Another line of developments concerns Lipschitz properties of the set-valued mapping in the right-hand side of the differential inclusion near he optimal trajectory (see the comments after the statement of Theorem 3.3).

The plan of the paper is the following. The next section contains information, mainly from variational analysis, which is necessary for the statements and proofs of the main results. Section 3 is central. It contains the statements of the problems and the main theorems. We also give in this section some applications and versions of the theorems. The subsequent two sections contain the proofs of the main theorems for the generalized Bolza problem (Sect. 4) and the optimal control problem (Sect. 5), and in a short last section we return to a question that has remained open for quite a while. To conclude, we mention that for optimal control problems in the classical Pontryagin form the proofs can be noticeably simplified. We hope to discuss this in detail elsewhere.

2 Preliminaries

In what follows \(x\in \mathbb {R}^n\), \(\Vert x\Vert \) is the standard Euclidean norm of x, B is the unit ball, B(xr) is the closed ball of radius r around x and \(\langle w,x\rangle \) stands for the inner product. The symbol C[0, T] stands for the space of \(\mathbb {R}^n\)-valued continuous functions on [0, T] with the standard norm

$$\begin{aligned} \Vert x(\cdot )\Vert = \max _{0\le t\le T}\Vert x(t)\Vert ; \end{aligned}$$

by \(W^{1,p}[0,T]\), \(p\in [1,\infty ]\) (or just \(W^{1,p}\)), we denote the space of \(\mathbb {R}^n\)-valued absolutely continuous functions on [0, T] whose derivatives belong to \(L^p\) with the norm

$$\begin{aligned} \Vert x(\cdot )\Vert _{1,p}= \Vert x(0)\Vert + \Vert \dot{x}(\cdot )\Vert _{p}. \end{aligned}$$

By \(f\circ G\), we denote the composition of a mapping G and a function. But when dependence on the variables should be emphasized, we would often write f(G(x)) rather than \((f\circ G)(x)\).

2.1 Subdifferentials

We shall need several types of subdifferentials: proximal and limiting subdifferential in \(\mathbb {R}^n\) [2, 15] and in general Hilbert spaces [16], Dini-Hadamard subdifferential in separable Banach spaces, and G-subdifferential [17, 18] and Clarke’s generalized gradients in Banach spaces [19], all coinciding with the subdifferential in the sense of convex analysis for convex functions. We shall denote by \(\partial _p\) the proximal subdifferential, by \(\partial _C\) the generalized gradient of Clarke and by \(\partial \) both the limiting subdifferential in \(\mathbb {R}^n\) and the subdifferential in the sense of convex analysis, by \(\partial ^-\) the Dini-Hadamard subdifferential and by \(\partial _G\) the G-subdifferential in the general Banach space.

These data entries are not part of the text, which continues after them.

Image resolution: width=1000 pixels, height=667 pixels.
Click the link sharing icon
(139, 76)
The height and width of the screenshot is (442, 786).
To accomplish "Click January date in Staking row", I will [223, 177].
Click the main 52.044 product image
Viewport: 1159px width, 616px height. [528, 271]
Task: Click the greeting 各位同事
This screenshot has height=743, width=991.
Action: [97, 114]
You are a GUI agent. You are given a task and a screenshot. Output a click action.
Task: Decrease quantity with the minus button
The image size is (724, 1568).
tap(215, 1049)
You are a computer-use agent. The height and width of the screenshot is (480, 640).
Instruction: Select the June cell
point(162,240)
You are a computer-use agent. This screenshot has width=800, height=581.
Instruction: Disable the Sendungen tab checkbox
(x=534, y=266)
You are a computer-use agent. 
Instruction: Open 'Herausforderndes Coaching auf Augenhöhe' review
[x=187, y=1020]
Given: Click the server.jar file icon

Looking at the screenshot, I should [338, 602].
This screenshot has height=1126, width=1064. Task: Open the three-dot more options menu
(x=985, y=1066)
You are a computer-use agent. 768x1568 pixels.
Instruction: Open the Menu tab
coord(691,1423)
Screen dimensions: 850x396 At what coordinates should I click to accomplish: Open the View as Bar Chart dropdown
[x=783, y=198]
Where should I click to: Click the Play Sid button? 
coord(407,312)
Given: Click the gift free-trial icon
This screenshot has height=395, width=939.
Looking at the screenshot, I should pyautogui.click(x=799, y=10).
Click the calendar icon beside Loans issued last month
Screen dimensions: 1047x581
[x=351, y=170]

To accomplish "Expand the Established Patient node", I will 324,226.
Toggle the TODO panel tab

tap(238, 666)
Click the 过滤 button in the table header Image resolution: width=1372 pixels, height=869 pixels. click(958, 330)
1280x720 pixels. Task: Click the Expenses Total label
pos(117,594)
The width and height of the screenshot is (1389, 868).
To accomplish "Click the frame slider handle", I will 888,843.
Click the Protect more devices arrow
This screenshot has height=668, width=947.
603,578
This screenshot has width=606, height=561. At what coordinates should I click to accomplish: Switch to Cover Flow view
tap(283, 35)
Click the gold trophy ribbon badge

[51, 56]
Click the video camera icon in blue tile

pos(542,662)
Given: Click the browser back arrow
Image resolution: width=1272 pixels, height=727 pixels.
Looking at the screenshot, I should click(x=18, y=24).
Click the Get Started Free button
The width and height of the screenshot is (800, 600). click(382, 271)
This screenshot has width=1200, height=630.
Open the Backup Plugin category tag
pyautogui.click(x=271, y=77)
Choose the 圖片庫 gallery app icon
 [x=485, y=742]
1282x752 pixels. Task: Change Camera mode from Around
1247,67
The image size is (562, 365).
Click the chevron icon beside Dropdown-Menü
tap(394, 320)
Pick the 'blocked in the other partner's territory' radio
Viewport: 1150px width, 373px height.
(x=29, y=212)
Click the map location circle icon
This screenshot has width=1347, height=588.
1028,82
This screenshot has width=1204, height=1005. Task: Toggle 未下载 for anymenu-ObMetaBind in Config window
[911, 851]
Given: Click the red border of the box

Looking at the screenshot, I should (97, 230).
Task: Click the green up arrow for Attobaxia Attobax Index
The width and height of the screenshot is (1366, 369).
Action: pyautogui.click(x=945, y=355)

Here are some basic facts about these subdifferentials we shall need in proofs.

Proposition 2.1

([10], Theorem 2) Let X be a Hilbert space, and let \(f_1,\ldots ,f_k\) be lsc functions on X which are finite at a certain x and uniformly lower semicontinuous at x in the following sense: there is a \(\varepsilon >0\) such that for any sequences \(\{x_{im}\}\) of elements of \(B(x,\varepsilon )\cap \mathrm{dom}~f_i\) such that \(\Vert x_{im}-x_{jm}\Vert \rightarrow 0\) as \(m\rightarrow \infty \) for \({i,j=1,\dots ,k}\), there is a sequence \(\{u_m\}\) such that \(\Vert x_{im}-u_m\Vert \rightarrow 0\) for any \(i=1,\ldots ,k\) and

$$\begin{aligned} \liminf _{m\rightarrow \infty }\sum _i(f_i(x_{im})- f_i(u_m))\ge 0. \end{aligned}$$

Set \(f(x)= f_1(x)+\cdots + f_k(x)\) and let \(x^*\in \partial _pf(x)\). Then for any \(\delta >0\) there are \(x_i\) with \(\Vert x_i-x\Vert \le \delta \) and \(|f_i(x_i)-f_i(x)|<\delta \), and \(x_i^*\in \partial _p f_i(x_i)\) such that \(\Vert x_1^*+\cdots x_k^*-x^*\Vert <\delta \), \(i=1,\ldots ,k\).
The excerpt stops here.